(What the exercise asks)
Starting at the line that contains "RISE UP MORNING FLOW (98, 1680)", retype each line to the end of the listing below. Include both ends, but not the pictures.

(Data for review)
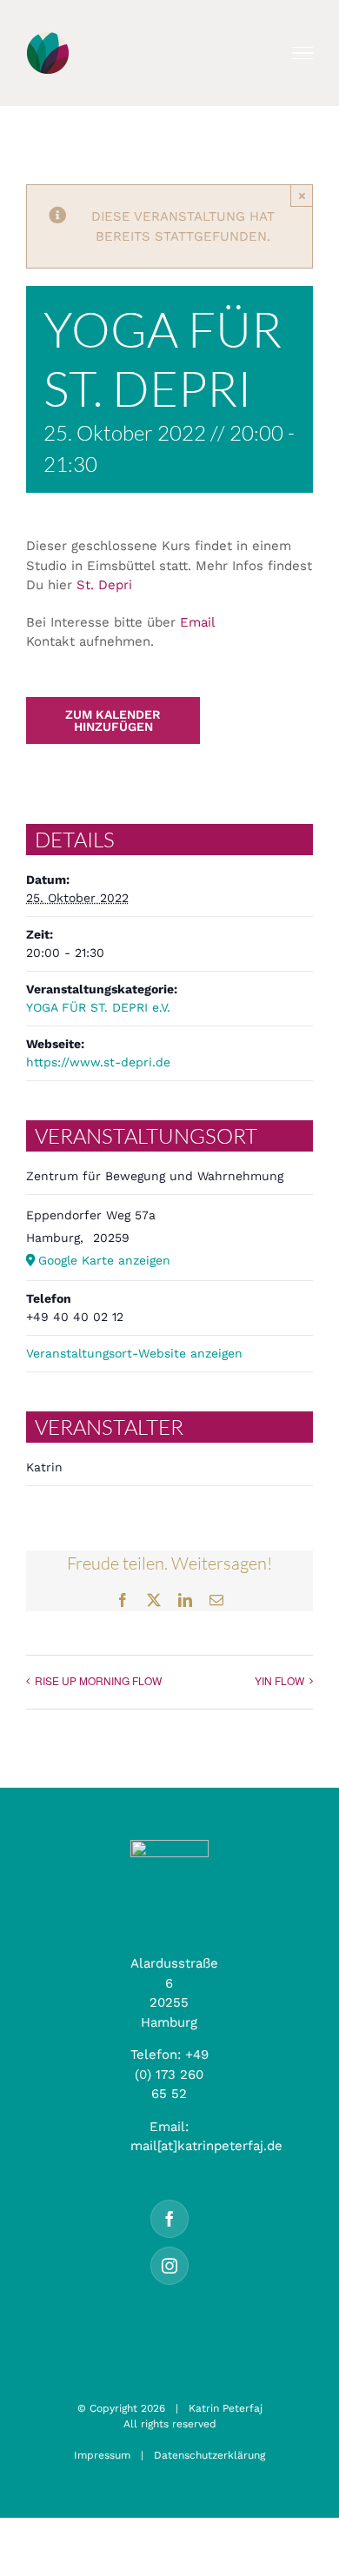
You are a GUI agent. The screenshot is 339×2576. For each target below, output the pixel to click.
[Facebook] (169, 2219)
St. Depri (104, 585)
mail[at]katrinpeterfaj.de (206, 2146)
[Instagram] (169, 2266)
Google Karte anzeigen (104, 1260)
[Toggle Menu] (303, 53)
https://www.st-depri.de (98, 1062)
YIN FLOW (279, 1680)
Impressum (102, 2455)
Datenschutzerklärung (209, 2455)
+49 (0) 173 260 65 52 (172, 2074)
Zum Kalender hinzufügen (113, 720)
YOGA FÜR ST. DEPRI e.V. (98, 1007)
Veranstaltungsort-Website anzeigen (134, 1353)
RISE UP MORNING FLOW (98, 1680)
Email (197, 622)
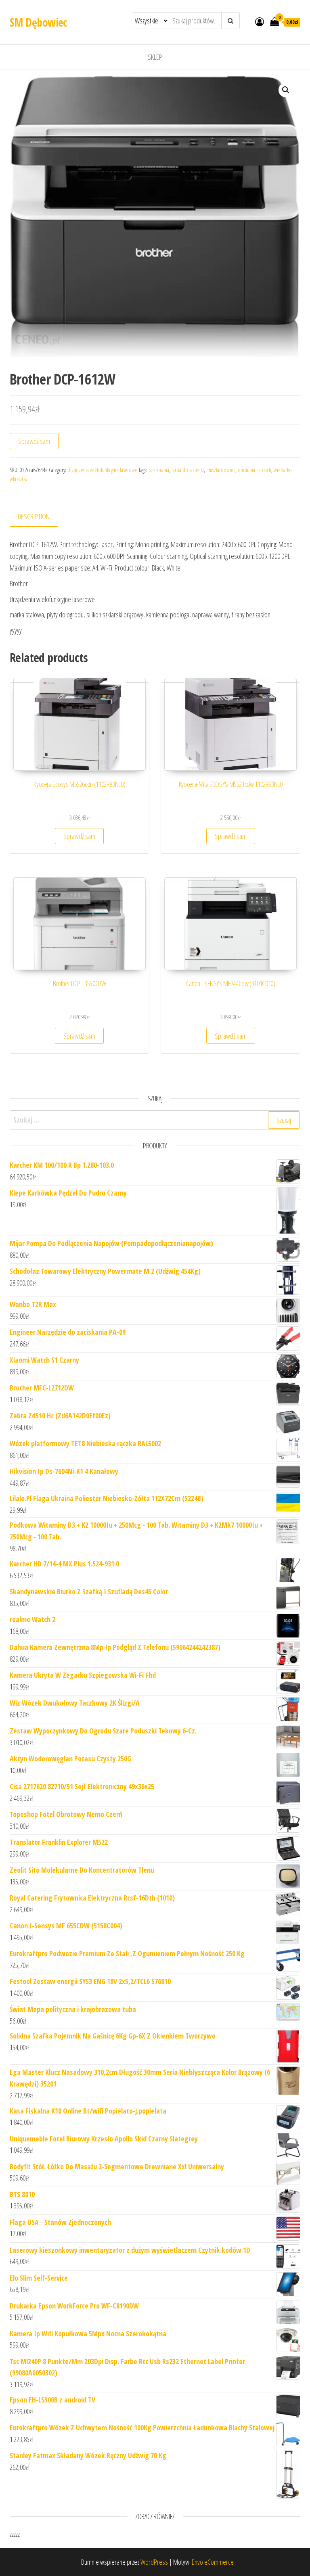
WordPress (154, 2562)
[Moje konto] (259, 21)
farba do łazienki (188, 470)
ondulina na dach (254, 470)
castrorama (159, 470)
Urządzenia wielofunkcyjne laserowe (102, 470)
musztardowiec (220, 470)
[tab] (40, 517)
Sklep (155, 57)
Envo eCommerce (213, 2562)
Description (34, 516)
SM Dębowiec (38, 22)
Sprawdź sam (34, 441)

(Response to this task)
RISE UP MORNING FLOW (98, 1680)
Email (197, 622)
WordPress (154, 2562)
[Moje konto] (259, 21)
farba do łazienki (188, 470)
ondulina na dach (254, 470)
castrorama (159, 470)
Urządzenia wielofunkcyjne laserowe (102, 470)
musztardowiec (220, 470)
[tab] (40, 517)
Sklep (155, 57)
Envo eCommerce (213, 2562)
Description (34, 516)
SM Dębowiec (38, 22)
Sprawdź sam (34, 441)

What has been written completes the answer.